Beyond the obvious examples affecting millions of records, such as the Anthem and Target breaches, there are myriad smaller—but still damaging—incidents. UC Berkeley, for example, recently experienced a breach exposing several hundred students’ Social Security numbers. Even such relatively minor events can have a long-lasting, negative impact on an organization’s reputation, hurting its prospects for years to come.

With all this in mind, it’s obvious that organizations of all sizes and sectors need to do more to protect their digital assets from the threat of exposure. As a recent examination of data breaches from Baker & Hostetler LLP highlighted, an effective cybersecurity strategy needs to focus heavily on employees’ information security awareness. Without high-quality security training, there’s simply no way to keep a business’s information safe.

“Employee negligence was responsible for 36 percent of all data breaches.”

Preventing data breaches

This latest study examined more than 200 data breaches from last year, according to Bloomberg BNA. Among these incidents, employee negligence was responsible for 36 percent of all data breaches with identifiable causes. This made worker mistakes the single biggest factor in security incidents. Additionally, successful phishing attacks—in which employees are tricked into opening malware-ridden files or links – accounted for a further 11 percent of data breaches. For comparison, external cyber attacks accounted for only 22 percent of cybersecurity failures.

Obviously, these statistics suggest that many companies are experiencing data breaches that can and should have been avoided. Many firms’ current policies and protocols are simply failing to prevent employees from making cyber security-related mistakes, and this has proven exceedingly costly for countless organizations.

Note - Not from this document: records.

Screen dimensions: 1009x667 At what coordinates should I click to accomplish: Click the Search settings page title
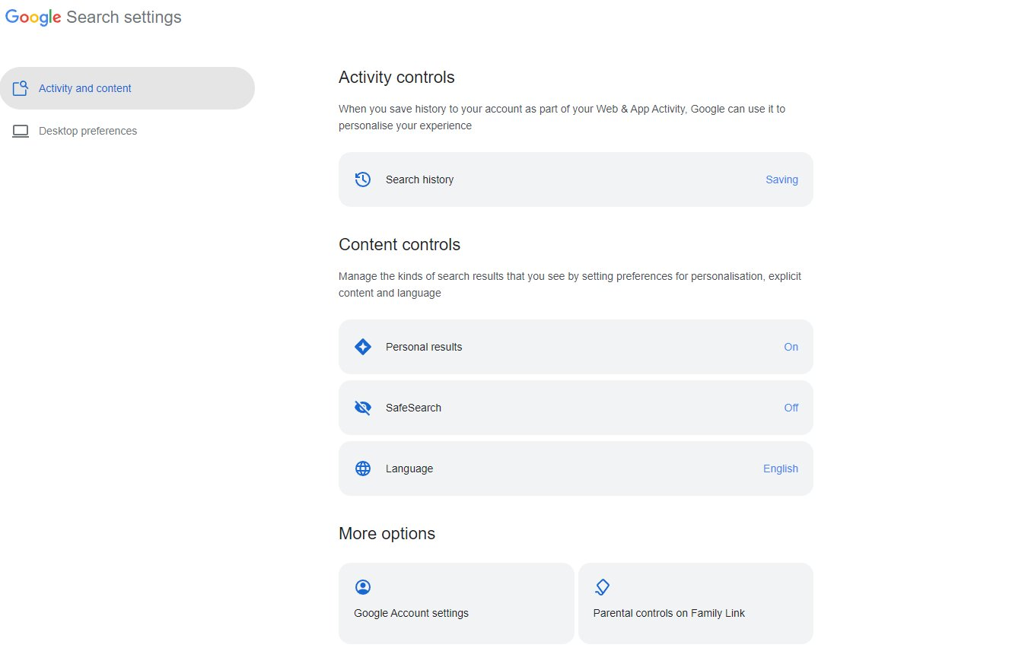coord(124,17)
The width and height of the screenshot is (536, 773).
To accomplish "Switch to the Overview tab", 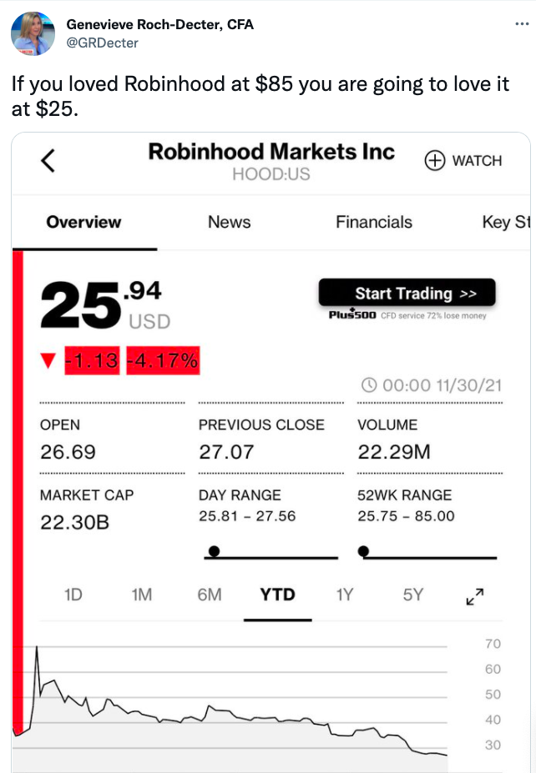I will [x=83, y=222].
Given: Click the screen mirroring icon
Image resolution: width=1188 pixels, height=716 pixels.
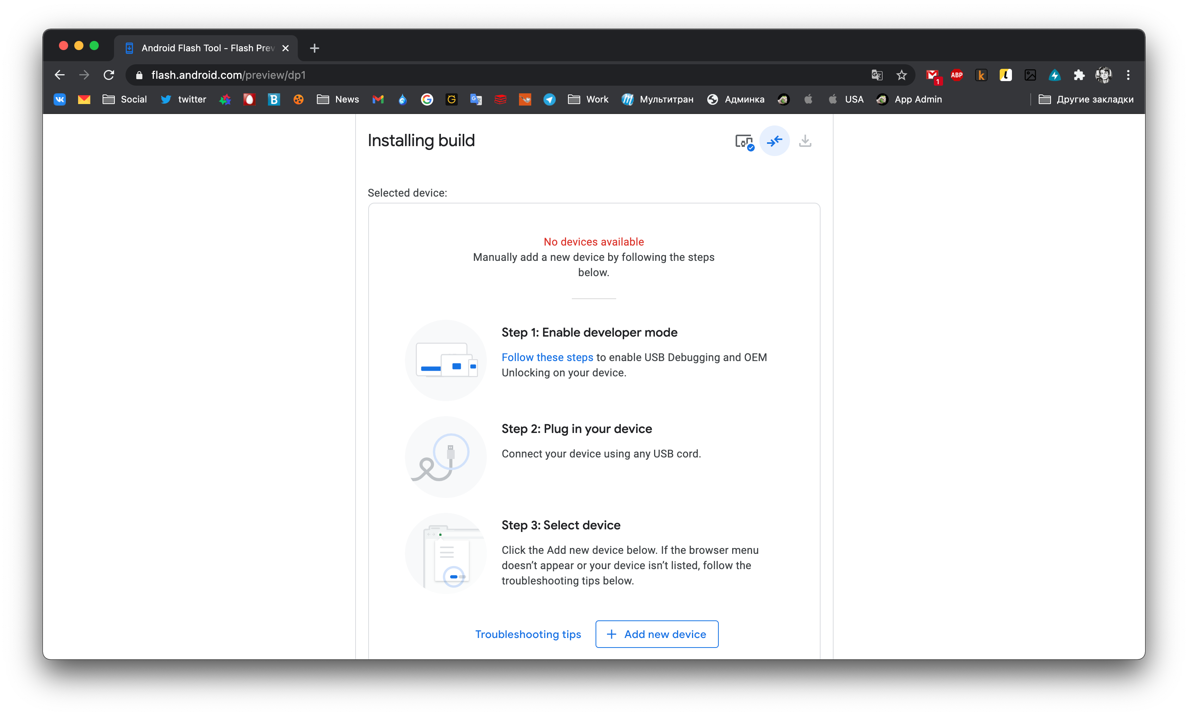Looking at the screenshot, I should 745,142.
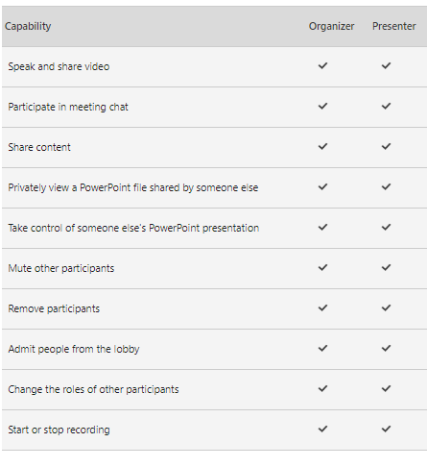Click Presenter checkmark for Remove participants
427x467 pixels.
click(x=386, y=307)
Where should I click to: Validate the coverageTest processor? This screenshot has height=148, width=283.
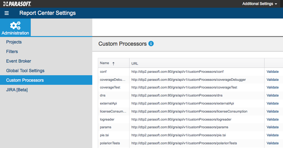[x=273, y=87]
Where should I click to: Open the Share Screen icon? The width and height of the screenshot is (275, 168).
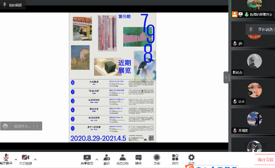point(87,160)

To a significant extent, these issues can be traced back to a basic misunderstanding among decision-makers when crafting cyber security strategies. Speaking to Bloomberg BNA, Ted Kobus, co-leader of Baker & Hostetler’s privacy and data team, noted that organizations often have strict policies in place when it comes to what devices and other assets employees are permitted to take home. At first glance, this makes sense—after all, lost or stolen corporate-owned mobile devices can lead directly to data breaches.

However, as the news source pointed out, a cyber security policy centered on nonpermissive policies will not likely prove effective. Ultimately, workers will often ignore restrictions in favor of convenient practices, meaning that the implemented policies simply serve to limit the IT team’s oversight of employees’ behavior, further increasing the risk that a cyber security incident will occur.

A new approach to cyber security

This doesn’t mean that companies should stop creating and enforcing cybersecurity policies. It does indicate, though, that these policies should be reconsidered and, even more importantly, they should be supplemented with comprehensive employee security awareness training.

In terms of policy, companies need employee guidelines that take into account how workers can be reasonably expected to behave. Outlawing certain actions without offering secure alternatives forces personnel to choose between job performance and cybersecurity – a decision no worker should have to make. A good cybersecurity strategy not only forbids dangerous activity but also offers useful guidance to employees.

Just as importantly, companies need to provide personnel with the training they need to operate safely. This training should not just inform workers of best practices but also help them to appreciate the stakes involved. When employees understand the damage that data breaches can cause and how their actions can cause such incidents, they become far more likely to abide by reasonable cybersecurity protocols. This greatly improves the company’s data protection capabilities overall.